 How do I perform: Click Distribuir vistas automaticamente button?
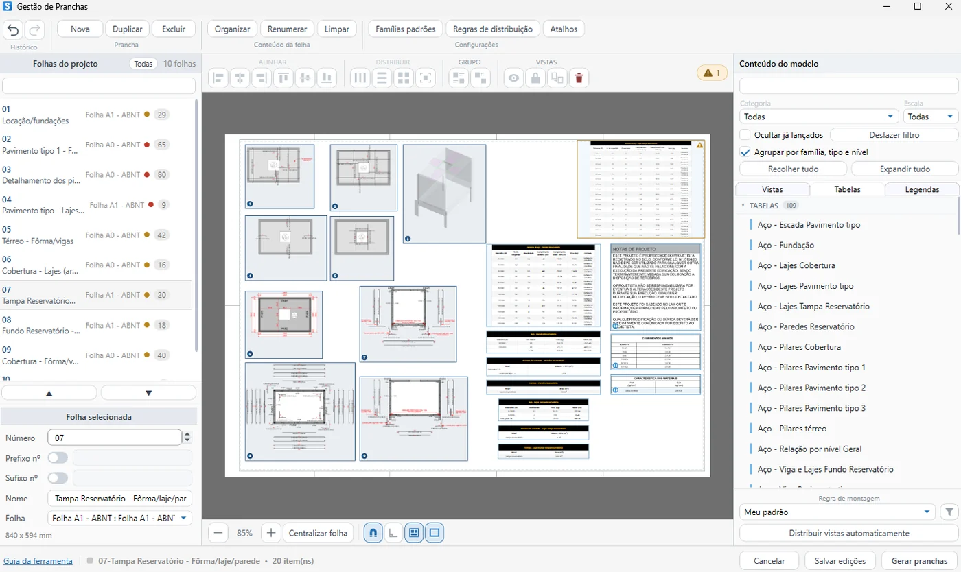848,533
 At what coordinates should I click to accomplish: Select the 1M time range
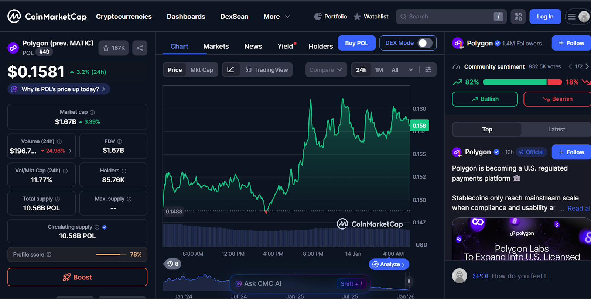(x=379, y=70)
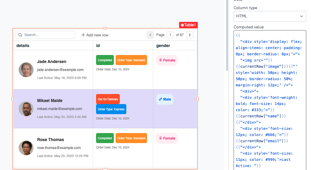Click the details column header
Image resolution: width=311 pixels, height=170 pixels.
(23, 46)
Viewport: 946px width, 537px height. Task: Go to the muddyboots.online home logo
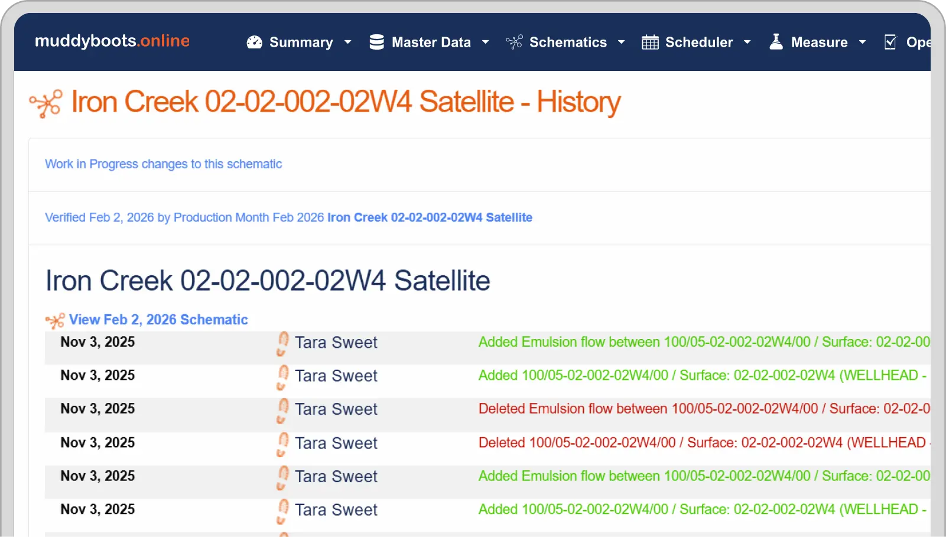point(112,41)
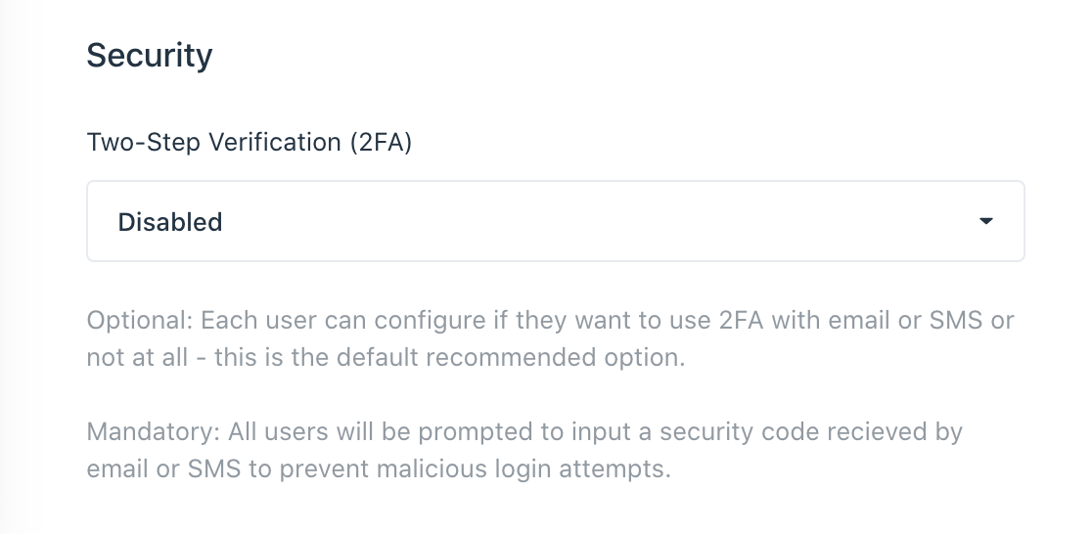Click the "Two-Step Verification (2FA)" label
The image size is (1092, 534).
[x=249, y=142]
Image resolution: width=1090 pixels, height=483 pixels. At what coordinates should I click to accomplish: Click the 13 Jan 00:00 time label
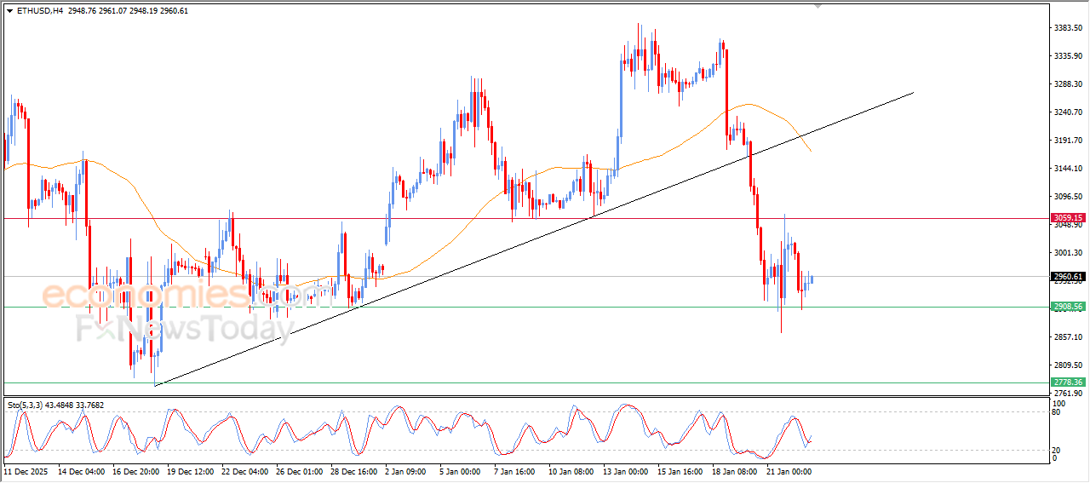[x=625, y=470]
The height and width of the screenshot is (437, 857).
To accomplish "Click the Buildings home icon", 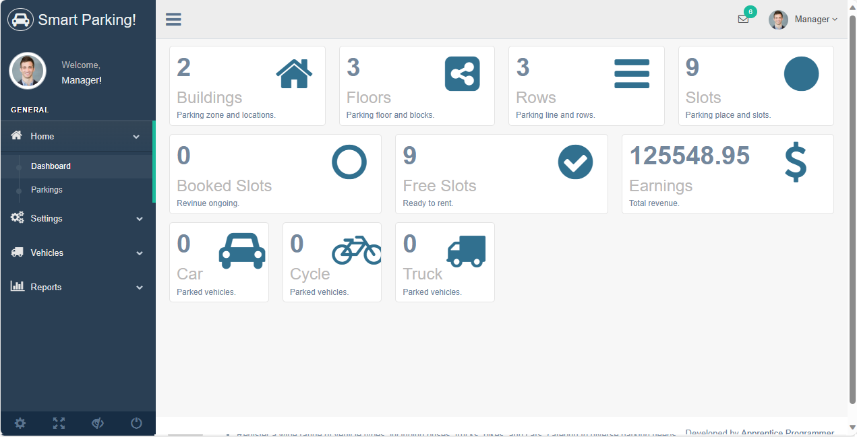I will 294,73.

☆ ☆ ☆ ☆ ☆

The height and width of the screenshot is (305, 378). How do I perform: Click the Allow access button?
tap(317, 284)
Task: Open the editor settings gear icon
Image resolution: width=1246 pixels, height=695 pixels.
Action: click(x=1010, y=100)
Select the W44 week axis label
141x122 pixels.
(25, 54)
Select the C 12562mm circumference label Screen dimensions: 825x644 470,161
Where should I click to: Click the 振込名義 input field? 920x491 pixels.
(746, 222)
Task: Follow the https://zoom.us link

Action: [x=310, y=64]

☆ ☆ ☆ ☆ ☆

__YOUR OBJECTIVE__
If a picture sits between the line containing "How do I perform: Click Distribuir" and the line containing "The height and width of the screenshot is (437, 857).", leave it out, and return the lines of that range above exactly, both ends included.

__SOLUTION FOR THIS PROBLEM__
 How do I perform: Click Distribuir vistas automaticamente button?
848,533
 At what coordinates should I click to accomplish: Select the 1M time range
(x=379, y=70)
Click the details column header
Image resolution: width=311 pixels, height=170 pixels.
(23, 46)
Viewport: 946px width, 537px height. Task: Go to the muddyboots.online home logo
point(112,41)
Click the "Two-Step Verification (2FA)" label
The image size is (1092, 534).
[x=249, y=142]
Image resolution: width=1090 pixels, height=483 pixels. At what coordinates should I click to accomplish: Click the 13 Jan 00:00 time label
[x=625, y=470]
The height and width of the screenshot is (437, 857).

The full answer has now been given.